Poet Joanah Madzime explores topics like these with vulnerability and artistry.  She digs into what many Christian artists steer clear of.  She tells God directly, and honestly, that she's done.  She's over it, and has a compelling list of reasons why.  In the midst of boldly confronting the audacity of faith, she creates a striking conversation:

What would your honest conversation with God be today?  You're allowed to have it, whether you consider yourself religious, spiritual, agnostic, or atheist.  None of us will fall off the end of the earth by speaking honestly, in all the messiness of life, with a God who may or may not be there, and may or may not respond.  We have freedom to be authentic.  It can take any form; some of us call it journaling, some call it venting, some call it praying.  But above all, let it be called honest, because faith, or art, or life, without honesty doesn't benefit anyone.

Sunday, March 28, 2021

Reckoning

If we've learned nothing else in the wake of the death of George Floyd last year, let us have learned to be more aware of discrepancies we used to turn a blind eye to.

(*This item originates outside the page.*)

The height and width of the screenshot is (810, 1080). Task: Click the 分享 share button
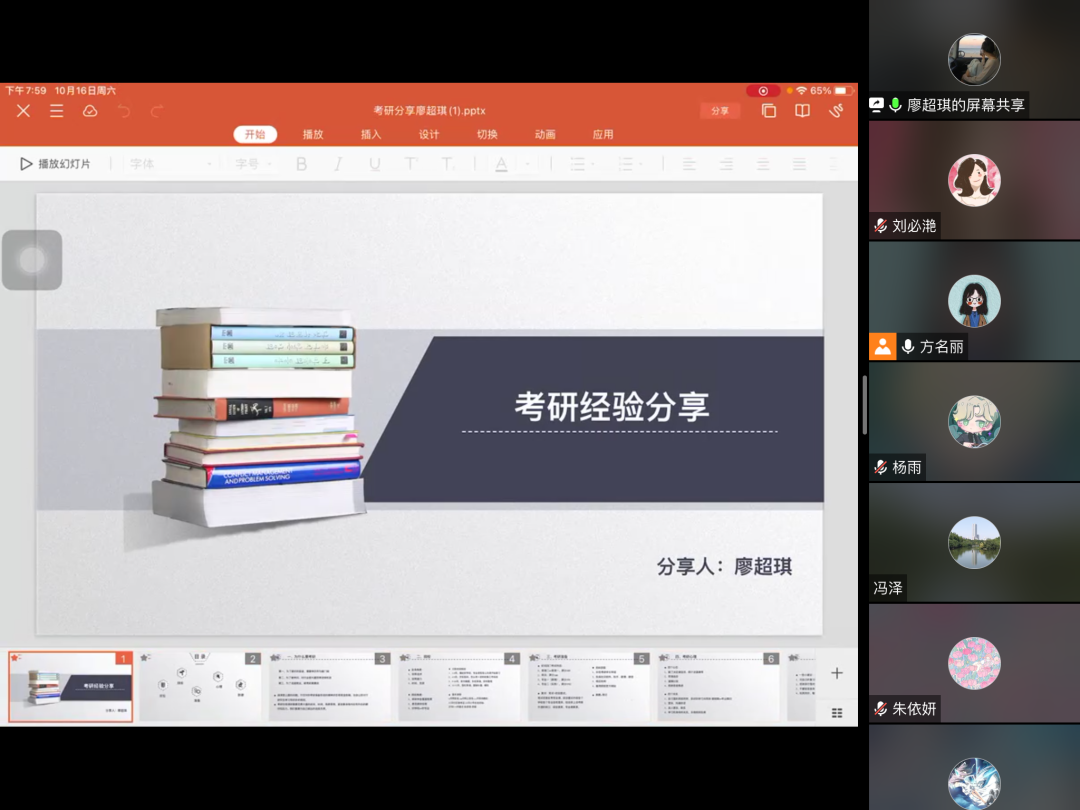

For the sake of my own awareness, I've begun doing what I call audits, where I take a quick diversity check of the media I consume as well as the things I share.  Are minority voices represented?  Am I in an echo chamber that looks and sounds like me?  Of the voices I've chosen to amplify, is there relative balance in the number of cultures and demographics of people?

As I do an audit of this blog, it's painfully clear I've fallen short of my own standard.  Over the course of 10 Sundays I've written about exclusively white artists with the exception of one Asian-American dancer.  Those artists have spanned multiple cultures, as three were from Spain and one was from Russia, but is God's voice in the secular arts only found in white influences?  Of course not.  I just haven't been intentional in providing a wider cross section of artistic voices, and that's something I can change.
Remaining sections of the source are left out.